▶ [TO-DO LIST]:
**A)** Repeat the KNVB Cup passage, beginning at "Tournament statistics" and stopping after "beating Feyenoord 4–1.", but switch "knockout" to "elimination".
**B)** Decide whether each statement agrees with the KNVB Cup passage, answering yes or no and quoting the words that settle it: (i) 86 teams took part in the tournament. (ii) The final was played on 6 August 2002. (iii) FC Utrecht won the cup for the first time.

▶ [PASSAGE]:
━━━
2002–03 KNVB Cup

Tournament details
- Country: Netherlands
- Teams: 86

Final positions
- Champions: FC Utrecht
- Runners-up: Feyenoord

Tournament statistics
- Top goal scorer: Robin van Persie (7)

= 2002–03 KNVB Cup =

The 2002–03 KNVB Cup was the 85th edition of the Dutch national football annual knockout tournament for the KNVB Cup. 86 teams contested, beginning on 6 August 2002 and ending at the final on 1 June 2003.

FC Utrecht won the cup for the second time by beating Feyenoord 4–1.
━━━
▶ [LISTED RECORDS]:
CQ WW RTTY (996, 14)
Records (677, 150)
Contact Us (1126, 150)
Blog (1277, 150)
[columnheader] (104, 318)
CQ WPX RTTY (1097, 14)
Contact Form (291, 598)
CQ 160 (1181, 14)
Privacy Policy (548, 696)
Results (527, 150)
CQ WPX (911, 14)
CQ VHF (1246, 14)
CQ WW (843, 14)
━━━
▶ [ANSWERS FOR THIS EXERCISE]:
**A)**
Tournament statistics
- Top goal scorer: Robin van Persie (7)

= 2002–03 KNVB Cup =

The 2002–03 KNVB Cup was the 85th edition of the Dutch national football annual elimination tournament for the KNVB Cup. 86 teams contested, beginning on 6 August 2002 and ending at the final on 1 June 2003.

FC Utrecht won the cup for the second time by beating Feyenoord 4–1.

**B)**
(i) Yes: "86 teams contested"
(ii) No: "ending at the final on 1 June 2003"
(iii) No: "FC Utrecht won the cup for the second time"